26 Jul 2012

give my regards to broadway

I'm really pleased to see the Museum of London's survey of London street photography has now transferred to the Museum of New York City. For me it's the return leg of a journey that started back in the 80s when I began to take pictures in Manhattan in a style that I only later understood was street photography.
Since then my theatre of operations has been pretty much London, with the occasional tour to continental Europe and beyond, but the the city has reverted to what it was before I lived there a long time ago...a constant influence through music, film and literature but also not so much a physical place, dare I say it, more a New York state of mind.
link to my Museum of London street photography show selection

So my images in the show feel like a homage in two ways. One to the birthplace of a style of photography that portrays the individual in a city in a struggling to assert their identity. The other a postcard, "Wish I was there"!

11 Jul 2012

you'll never walk alone

First of all I feel humbled to have had a responsibility for the work that all contributors have put into my Street Photography Now Community instruction. I appreciate it was dangerously close to parody and not very helpful in a practical way. Nevertheless you've created a great body of work that I'm proud to have an association with. They've certainly made an impact. I've been carrying them around in my head for the last couple of weeks.

There are some real standouts, displays of intuition and reflex worthy of a ninja. There are also some slow burners, some growers, whose worth is revealed over time.
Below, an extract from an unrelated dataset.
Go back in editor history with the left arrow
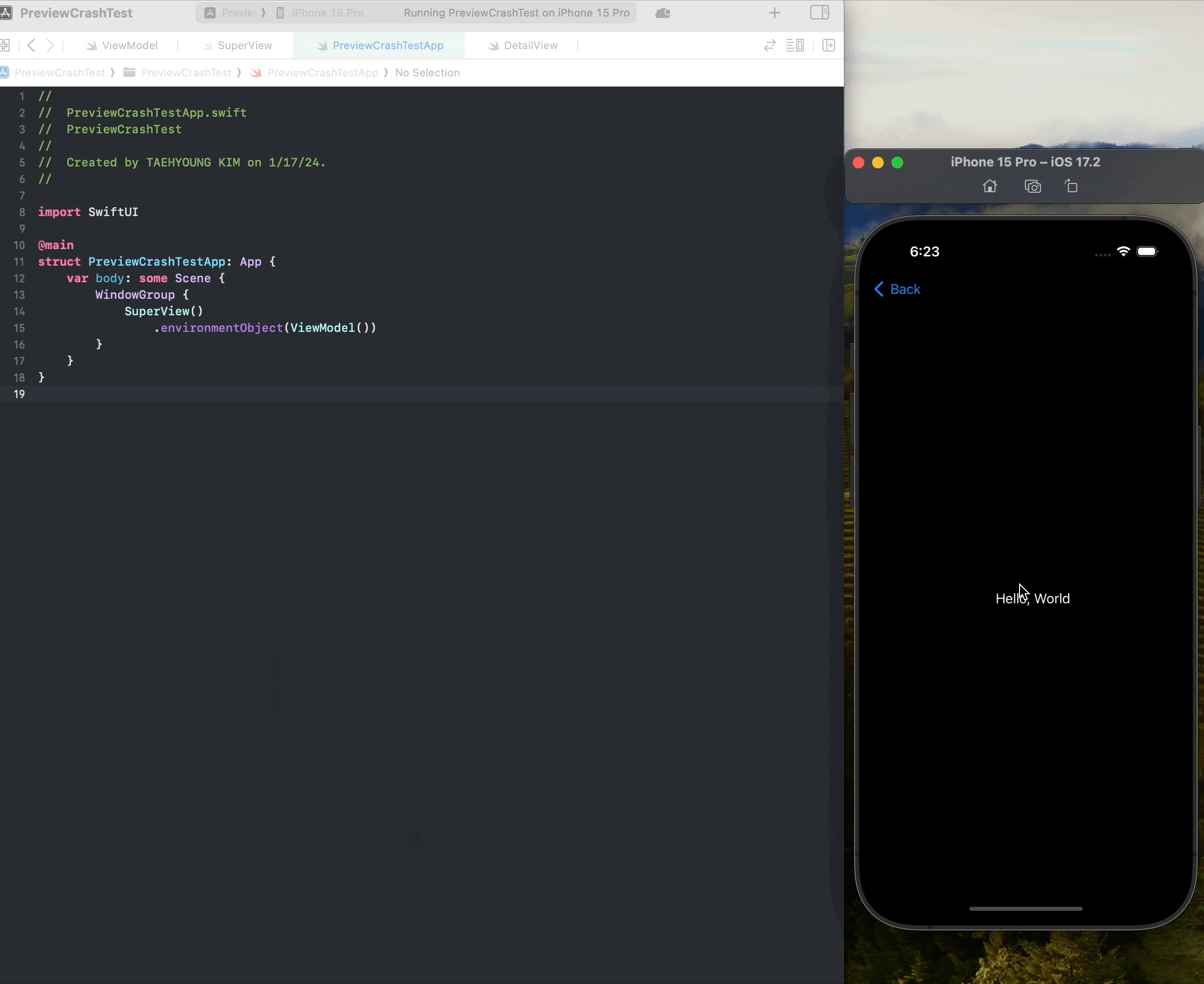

This is a bit of a theme of my own work and also an opportunity to apologise for not making this post on Flickr. Its instant nature has been a barrier to me. Indeed I'd have struggled to respond to my own instruction in the timescale!

Working with film, as I do, splits the making of an image into two moments. One the act of taking it. The other, the flipside, the moment of seeing it come back to life on a contact sheet, maybe months later. This had lead me to the notion that, for me at least, the essence of street photography is about savouring that initial moment of seeing the shot, of sharing the moment. Whether I got it or not is a separate experience to be enjoyed in its own way later.
Aha you'll say, sounds like a lame excuse from someone too slow to make the grade. Well youngsters, maybe getting a little older does have something to do with it, but perhaps it's more an appreciation that our calling as street photographers is a privileged one. To stop and stare is a precious responsibility, one built on the shoulders of our predecessors.

Anyway less talk, more action. It's been tortuous but here's my selection: Christos Biniaris, James Guppy, Helene Mashkova, Kuba Paczkowski and Mark Russell.
It's a well worn observation but this process of "exposing" my way of working to you all has certainly made me stop and reflect on my own motivations.
Seeing and reading all your responses is a new experience for me and not one I had the opportunity of when I started out back in the day. Finding them now when I've been working pretty much independently is significant. Thank you. You walk with me still.